Later, in 1613, Pocahontas was captured by the English Captain Argall and held in Henricus for nearly a year as security for English prisoners of war and equipment captured by Powhatan during the first Anglo-Powhatan war (1610-1614)... During her captivity... Pocahontas met tobacco farmer John Rolfe, whose wife and son had died during the journey to Virginia. Rolfe applied to Governor Thomas Dale and was granted permission to marry Pocahontas. They were married April 5, 1614, and lived together for the next two years on Rolfe’s plantation. She bore Rolfe a son, Thomas, in 1615. Subsequently, Governor Dale sent the couple with their son to England to publicize the success of Jamestown colony and to promote investment in the venture.
Arriving in England six weeks after the death of Shakespeare, the now famous couple, along with perhaps eleven other Powhatans, was entertained at a variety of social events in and around south and southeast England, including a presentation to the King of England at Whitehall.
....The Pocahontas narrative becomes less about portraying a historical female Indian and more a vehicle for artists and authors to represent idealizes versions of womanhood, character, and American identity...In this case, as the daughter of a Powhatan chief, the royal lineage of Pocahontas was stressed over her aboriginal roots. In this way, her aristocratic and noble “disposition” was transmitted to her descendants, avoiding the possibility of a savage lurking somewhere beneath.
Constructions of the Pocahontas Narrative
Pocahontas figured prominently in nineteenth-century American literary projects that attempted to offer American rather than European themes. Narratives, poems, and plays recreated her character in frontier romances, sang her praises from the pages of literary magazines, and staged her rescue of John Smith at popular playhouses throughout the nation....

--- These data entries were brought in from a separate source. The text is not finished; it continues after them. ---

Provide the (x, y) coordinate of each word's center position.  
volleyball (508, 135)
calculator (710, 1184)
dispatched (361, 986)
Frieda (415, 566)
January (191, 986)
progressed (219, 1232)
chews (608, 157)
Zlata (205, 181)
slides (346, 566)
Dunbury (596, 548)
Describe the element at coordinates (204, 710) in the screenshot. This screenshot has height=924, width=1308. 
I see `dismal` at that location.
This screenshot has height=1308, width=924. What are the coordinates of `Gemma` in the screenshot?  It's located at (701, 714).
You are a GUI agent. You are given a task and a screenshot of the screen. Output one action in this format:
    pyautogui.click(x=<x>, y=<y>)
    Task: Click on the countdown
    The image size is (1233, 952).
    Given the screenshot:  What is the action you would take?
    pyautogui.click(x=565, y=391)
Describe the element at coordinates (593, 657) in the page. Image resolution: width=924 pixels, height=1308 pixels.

In this way, whenever the heroine is a young native woman who in one way or another acts as a protector of the male leader of the white race, it is fair to say that Pocahontas would have been called to mind. In other words, there were many Pocahontas who functioned as saviors in antebellum romances....
--LUX
They say history doesn't repeat, but it rhymes. In the words of our President, never a Rough Rider: "We'll see."
A Victorian Pocahantas with rosebud lips.